# Dandruff Remedy



## dearraine (Apr 6, 2007)

While using the shedding blade on Ruby- I couldn't help but notice that she has a lot of dandruff right now. In the sun her coat is beautiful and shiny- the reds are really coming up now but I'd like to give her something to eliminate the dandruff. She's almost 14 months old. 

She hates baths! Would an egg a day help? Or yogurt? Adding oil to her food? Vitimen E? And what kinds?

Lots of questions! 

Ruby eats Merrick dry with a few spoons of canned with warm water mixed in. Two times a day as her main diet. 
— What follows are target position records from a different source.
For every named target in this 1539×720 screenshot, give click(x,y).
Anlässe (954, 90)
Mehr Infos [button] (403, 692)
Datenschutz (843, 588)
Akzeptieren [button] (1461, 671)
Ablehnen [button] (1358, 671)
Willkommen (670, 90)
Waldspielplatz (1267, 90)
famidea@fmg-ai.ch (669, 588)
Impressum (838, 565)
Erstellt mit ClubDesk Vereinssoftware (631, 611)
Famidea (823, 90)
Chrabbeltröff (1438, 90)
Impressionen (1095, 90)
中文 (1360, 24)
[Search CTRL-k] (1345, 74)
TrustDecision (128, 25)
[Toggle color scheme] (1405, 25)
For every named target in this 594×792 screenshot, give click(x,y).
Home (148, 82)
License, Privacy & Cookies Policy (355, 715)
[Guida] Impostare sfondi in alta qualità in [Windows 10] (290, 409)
Peanut butter in her Kong. Training treats - (small pieces of Pupperoni and frozen diced hot dogs).


----------



## lar07 (Dec 10, 2007)

salmon oil or fish oil safe for humans! its the best option for sure


----------



## kelso (Jan 22, 2007)

salmon oil, i like this kind http://www.grizzlypetproducts.com/
And, if you add oil, make sure to add Vit E, I just buy the stuff from walgreens or whatever. I "think" 200-400 I.U. is what people give. I give ours (65 lbs and 80 lbs) one 400 I.U. pill a day.

Eggs are also good, although they get them here and there, at most once every other day, sometimes only once or twice a week.

Hopefully that will help


----------



## LisaT (Feb 7, 2005)

For my girl, flaxseed and a multivitamin is what she needs to keep the dandruff away. It has been true for the last 10 years.


----------



## Jrenkie (Jun 9, 2004)

> Originally Posted By: LisaTFor my girl, flaxseed and a multivitamin is what she needs to keep the dandruff away. It has been true for the last 10 years.
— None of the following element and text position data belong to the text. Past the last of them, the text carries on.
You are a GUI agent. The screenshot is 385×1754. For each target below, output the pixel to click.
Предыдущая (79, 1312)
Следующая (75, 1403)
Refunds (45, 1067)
I have tried Scout on Nupro, Safflower oil, salmon oil and who knows what else but not the above. His coat looks good but he always has dandruff!

What amounts of flaxseed and what kind of multivitamin do you use?

Thanks!


----------



## Lilly Pad (Feb 6, 2008)

I feed Orijen 6 fish and Lillys coat just gleams. No dandruff at all.


----------



## vinitarai (Aug 29, 2015)

hi . i am from India and a vegetarian My Rex is 5 years old and has alot of dandruff , he eats rice with chicken and veggies in his meal .. i was told that rice causes dandruff is it true . can i give him fish oil capsules


----------



## Momto2GSDs (Mar 22, 2012)

Hi Vinitarai & Welcome! :welcome:

I'm sorry to say that the diet you are feeding your dog is not complete and lacking vital nutrients.

If he is sensitive to grains, rice could be the problem but I really think is because he does not have *a balanced diet which is key for growth and development.*

This site has dog kibble available in India. I would suggest the Farmina ND or the Solid Gold for proper balanced nutrition. These 2 have better quality ingredients than any other kibbles in your country. I urge you to choose one of these for your dog, or he could be facing major health problems in the future. Dry Dog Food 
If you like giving your dog "real food" (a lot of us on here feed raw food diets) you can give her a little chicken and vegetables as a treat!

Yes, you can add a high quality Salmon Oil to his diet which will help his skin and also has the Omega/fatty acid in it that he really needs.

Good Luck!
Moms


----------